I worry that what I’ve written thus far may make me sound a tad extremist in my beliefs. However, I do believe that change is necessary in audiology, and new pricing models have a role to play in that. Maybe unbundled hearing aids could be withheld as an option from children, seniors, and other vulnerable populations. Maybe there are different levels of bundled services that could be purchased – the bare minimal featuring just real-ear measurements and a single follow-up appointment, while more expensive packages could include comprehensive post-fitting speech-in-noise testing. Maybe a bundle should only include the first 18 months post-fitting, with additional care at a pay-per-use basis.

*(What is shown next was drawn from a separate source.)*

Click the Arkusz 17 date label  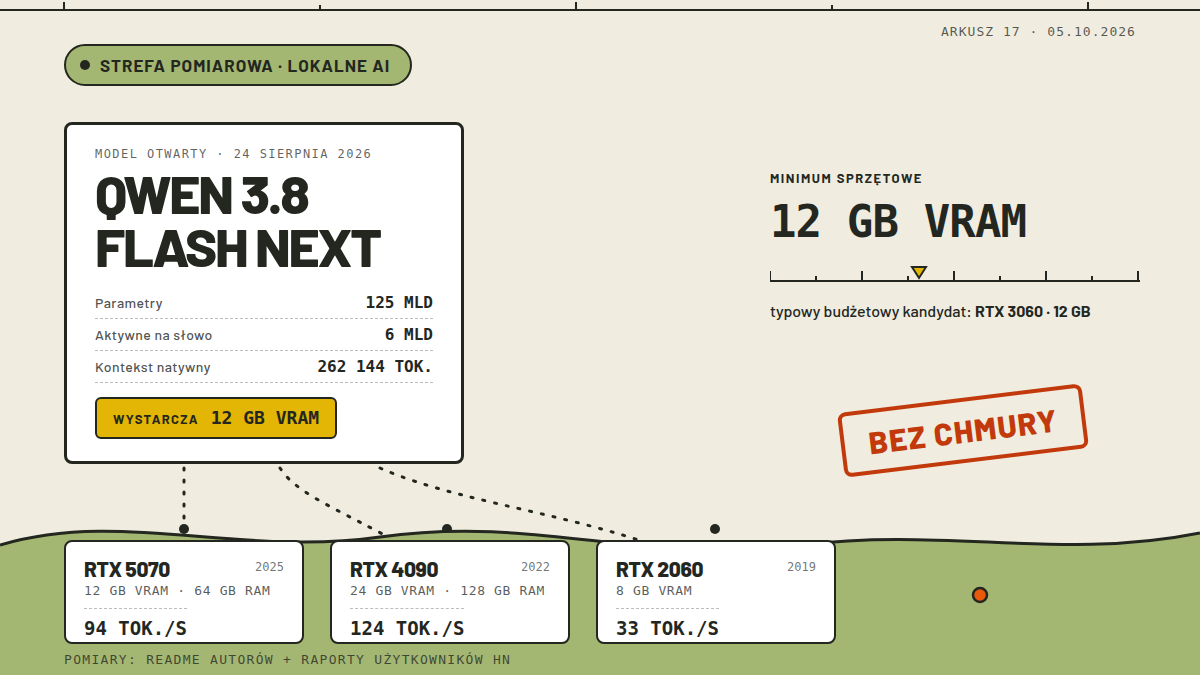(1038, 32)
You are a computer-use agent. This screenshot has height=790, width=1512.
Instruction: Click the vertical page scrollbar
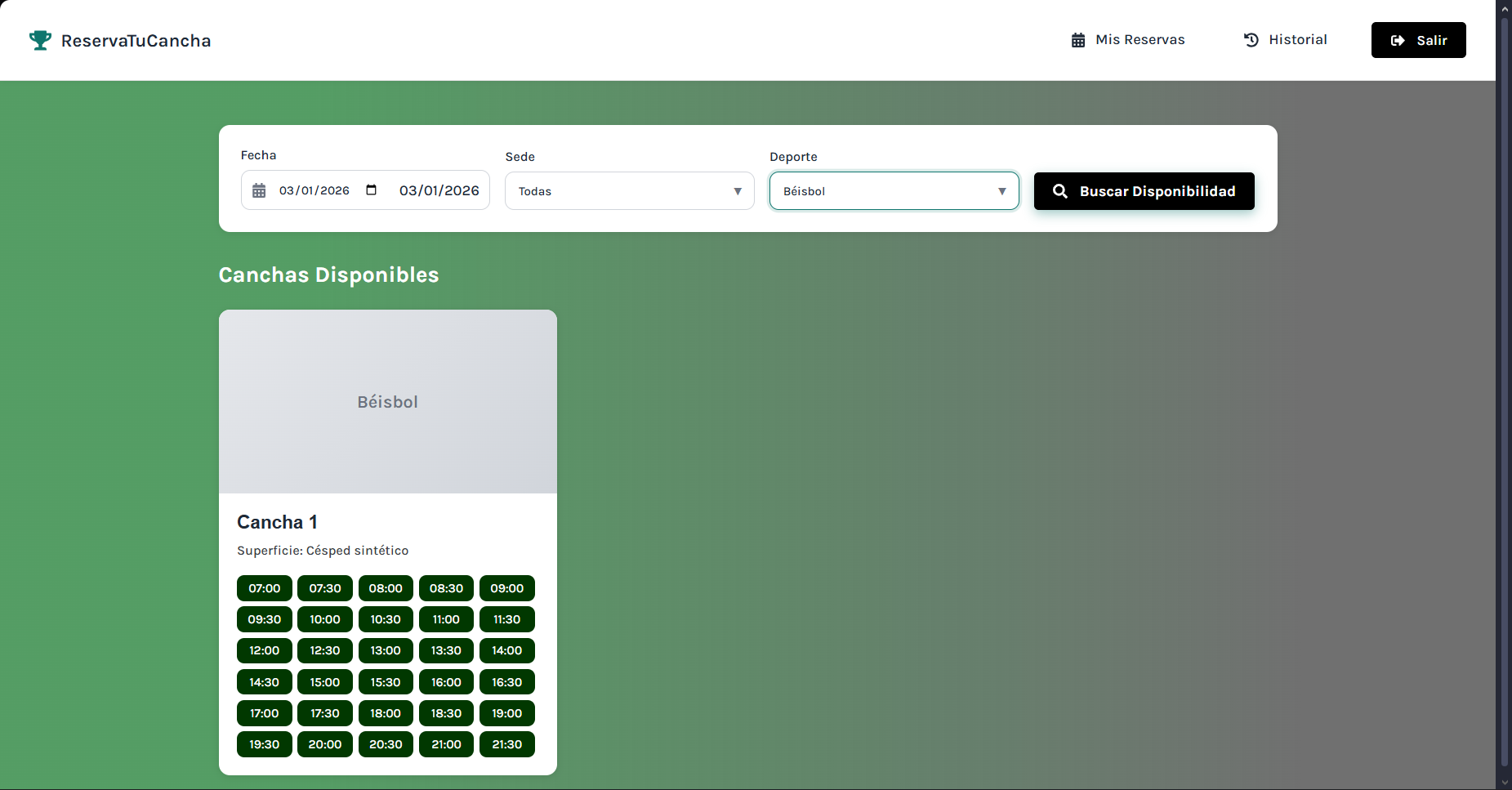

One thing I will fully acknowledge is the general for hearing professionals to be more transparent. If professionals are going to charge patients in a bundled model, the patient should be aware of what the bundle consists of. Instead of quoting the cost as only hearing aids, the professional should give the patient some idea what proportion of the total cost goes towards the devices themselves, the testing, and follow-up care. Call it a “transparent bundling” model if you like.

Other notes:

  • Can we stop using the term “sell” in relation to hearing aids? Rarely do people say that pharmacists “sell” medicine. They fill prescriptions, which doesn’t just include the exchange of a medicinal product for money. Pharmacists have to be aware of the medical impact that the drugs they provide have, know how they interact with other medications, counsel the patient on proper administration and many other things. Hearing aids and the accompanying services required for good hearing care are as vital a health service as prescription medication to many.  Therefore, let’s try and use “fit” or “provide” instead of the S-word – because hearing professionals do so much more than that. (Maybe manufacturers could stop employing “Salespeople” and employ “Product Representatives” instead – many other industries practice this.)
  • $8000 is often given as the cost of a pair of top-end hearing aids in a bundled pricing model. Hearing aids are usually expected to last around 5 years – making an estimated daily cost of $4.38 for hearing aid use, $4.74 if you include the cost of batteries, and $5.01 if you incorporate spending $500 on repairs over the lifetime of your hearing aids. While this is no small amount, its certainly more digestible than spending $8000 up front. I wonder if the potential exists for a hearing aid leasing or subscription service?

How do you feel about this topic? Agree? Disagree? Let me know!